** Provided text **

================

Saidpur Pilot High School () is a semi-official secondary school in Saidpur, a city in Bangladesh. It is one of the oldest schools in the country. It was the only school in Saidpur when it was established in 1906. Mainly it was established at the end of 18th century by the British. It moved to a new (current) building in 1906.

This school mainly called as "Saidpur High School" (সৈয়দপুর উচ্চ বিদ্যালয়) and also previous name "Bangla High School" 
Designation : "Father School " "Thana School" of Saidpur city.
Syllabus- Bangla Medium according to Dinajpur Education Board. Before Established of Dinajpur Education Board the school was under Rajshahi Education Board.

History 
The school, in the center of Saidpur town, was established in 1906. It was set up by the government of British India for teaching English literature and science and named Saidpur High School. In the beginning, there was few students. From last time of 18th century, the school was running with only boys. In the 1906, the school academic building was expanded and more facilities were created to make it a full-fledged high school. The school is situated on 5 acre land in front of academic building the school has big play ground.

================

Please answer these questions using the school text:
(a) Which education board's syllabus does the school currently follow?
(b) How much land is the school situated on?
(c) What was the school's previous name?

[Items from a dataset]

================

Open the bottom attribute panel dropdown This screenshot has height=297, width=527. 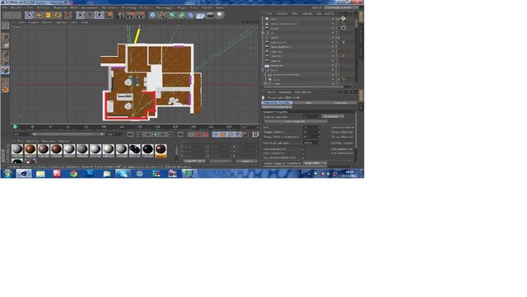315,163
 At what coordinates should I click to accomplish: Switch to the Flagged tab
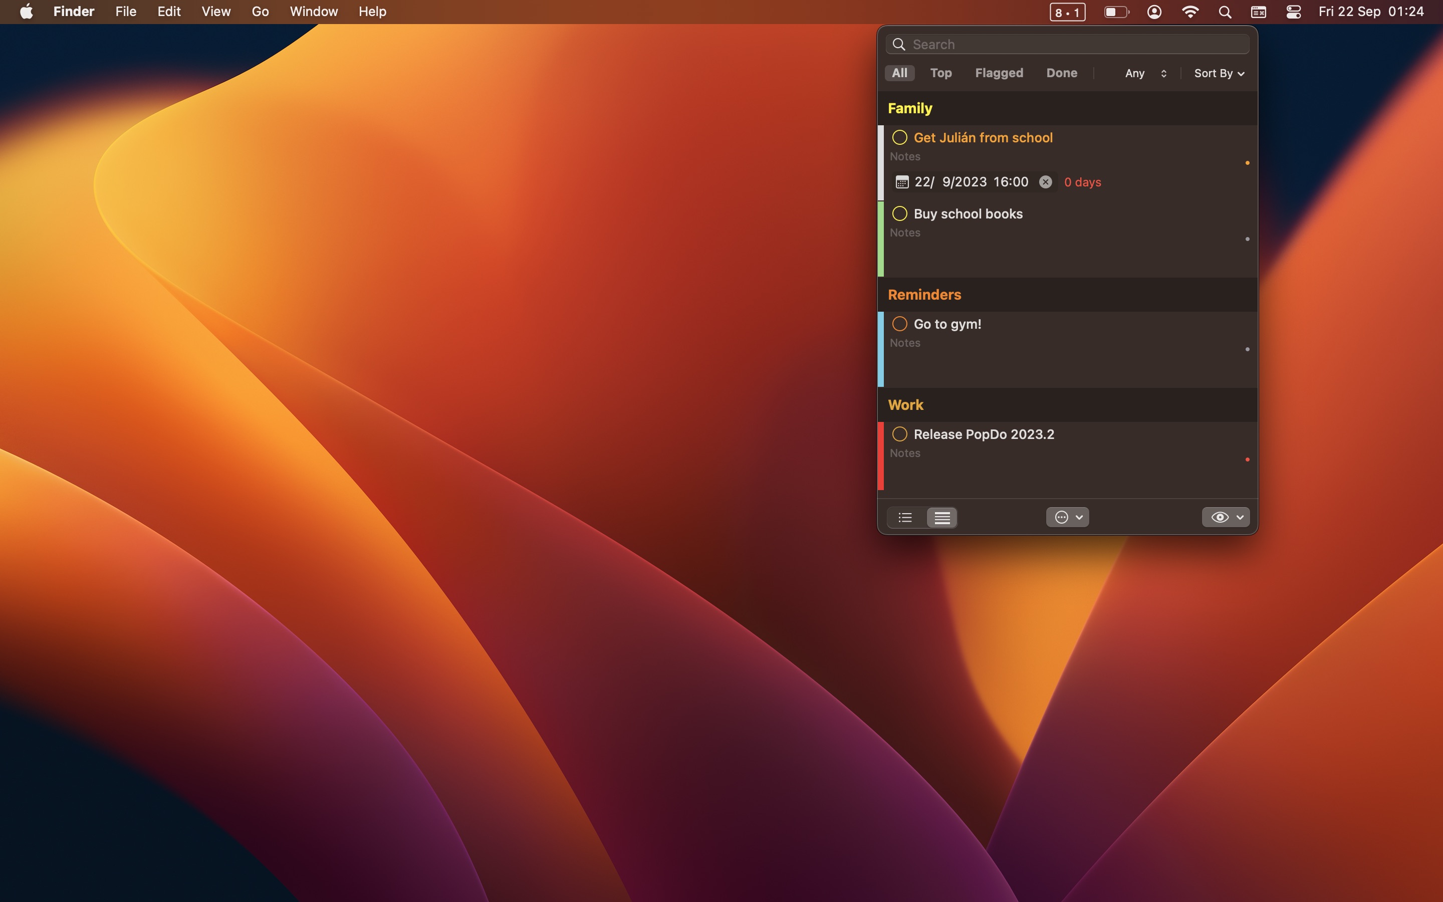coord(999,73)
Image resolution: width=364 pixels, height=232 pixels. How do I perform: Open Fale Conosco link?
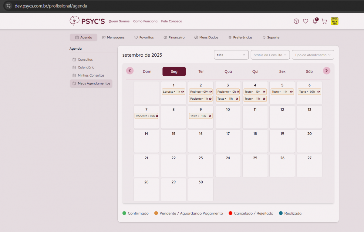171,22
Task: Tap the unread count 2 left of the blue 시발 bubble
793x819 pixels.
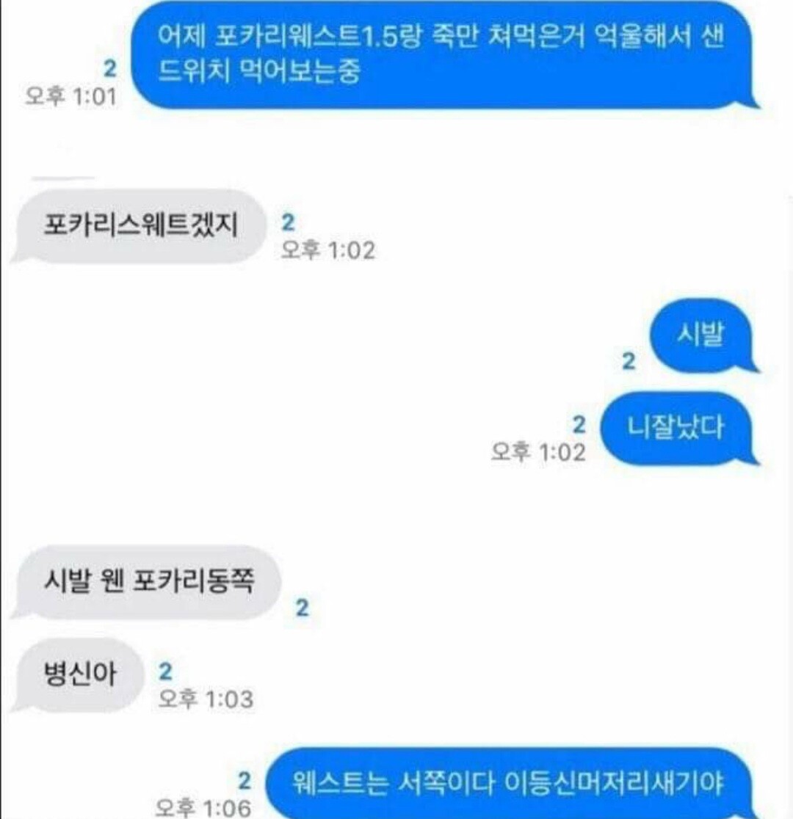Action: 629,361
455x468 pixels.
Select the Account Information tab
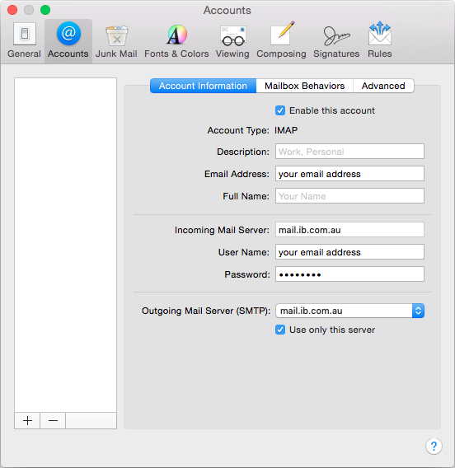pos(203,86)
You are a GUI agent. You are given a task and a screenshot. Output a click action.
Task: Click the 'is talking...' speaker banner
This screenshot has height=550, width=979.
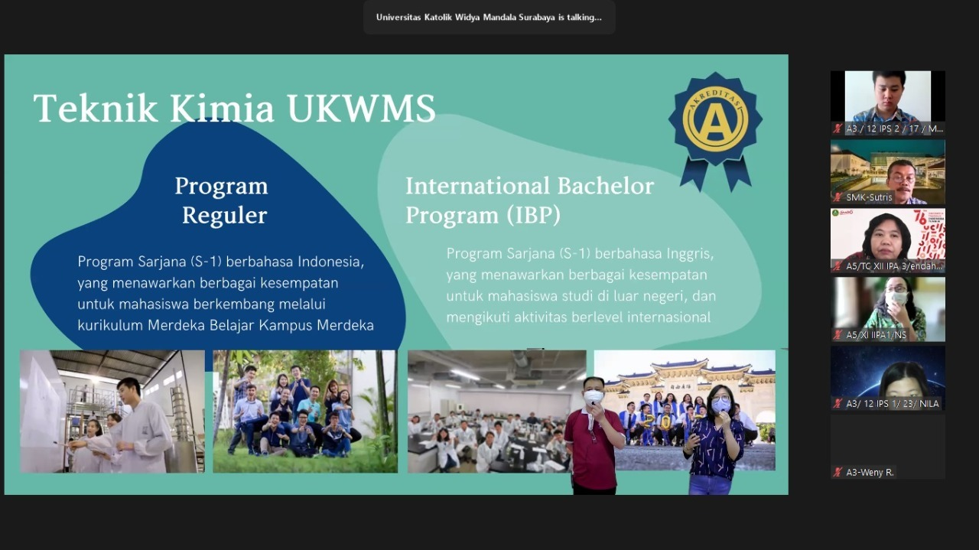click(489, 17)
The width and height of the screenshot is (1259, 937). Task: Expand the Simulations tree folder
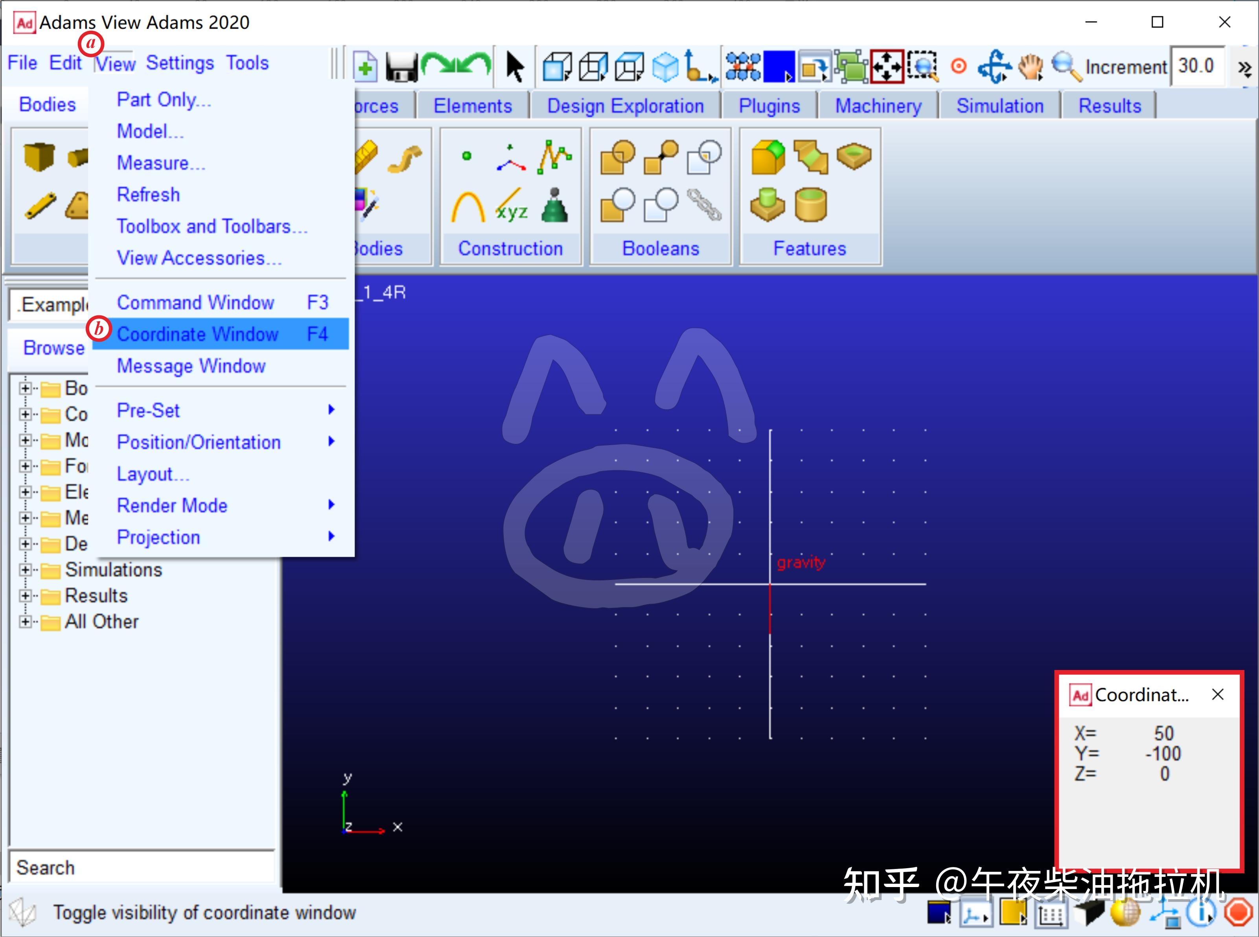click(x=25, y=569)
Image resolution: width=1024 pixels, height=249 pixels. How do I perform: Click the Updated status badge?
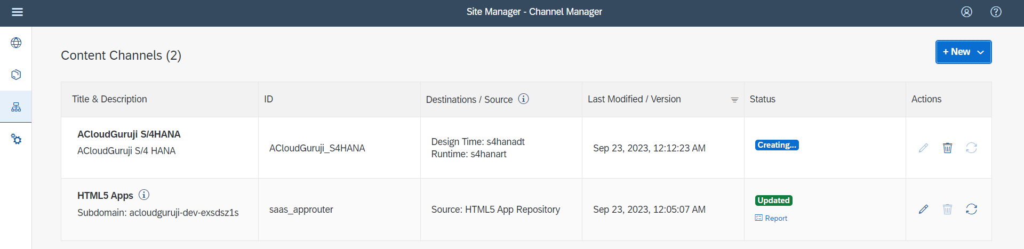pos(773,200)
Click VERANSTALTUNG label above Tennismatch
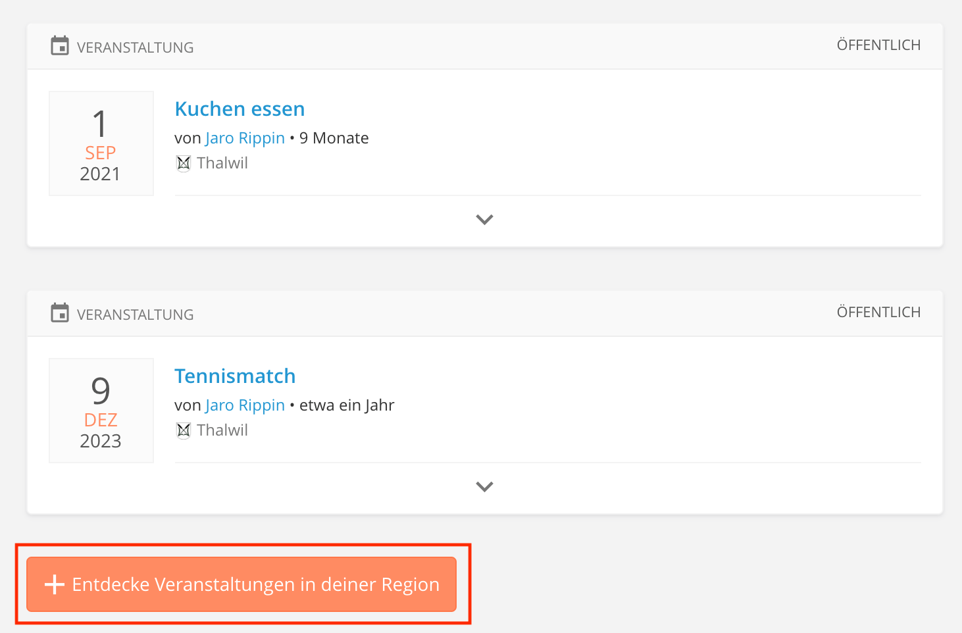This screenshot has height=633, width=962. [x=135, y=315]
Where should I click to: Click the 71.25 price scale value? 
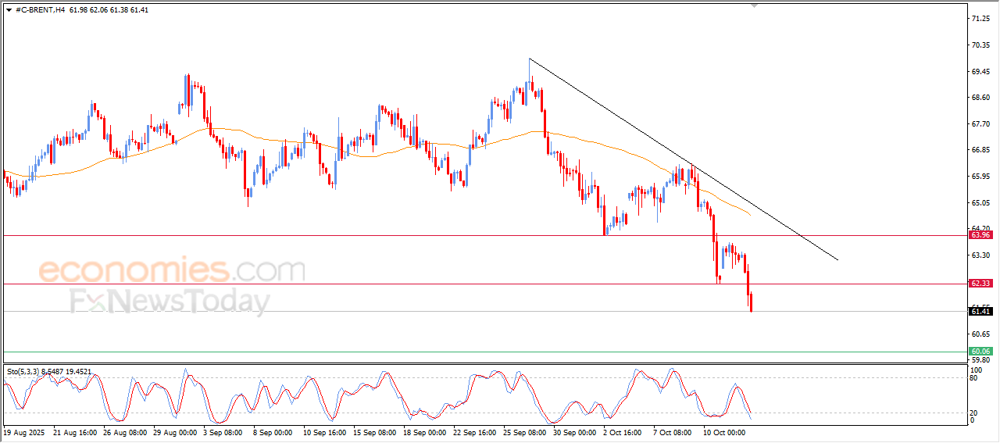click(x=979, y=18)
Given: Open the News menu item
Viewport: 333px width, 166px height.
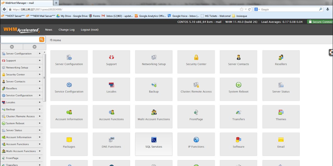Looking at the screenshot, I should click(49, 30).

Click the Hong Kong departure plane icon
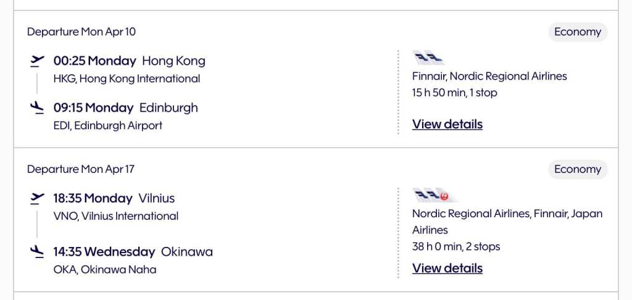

================

** Right answer **
(a) Dinajpur Education Board
(b) 5 acres
(c) Bangla High School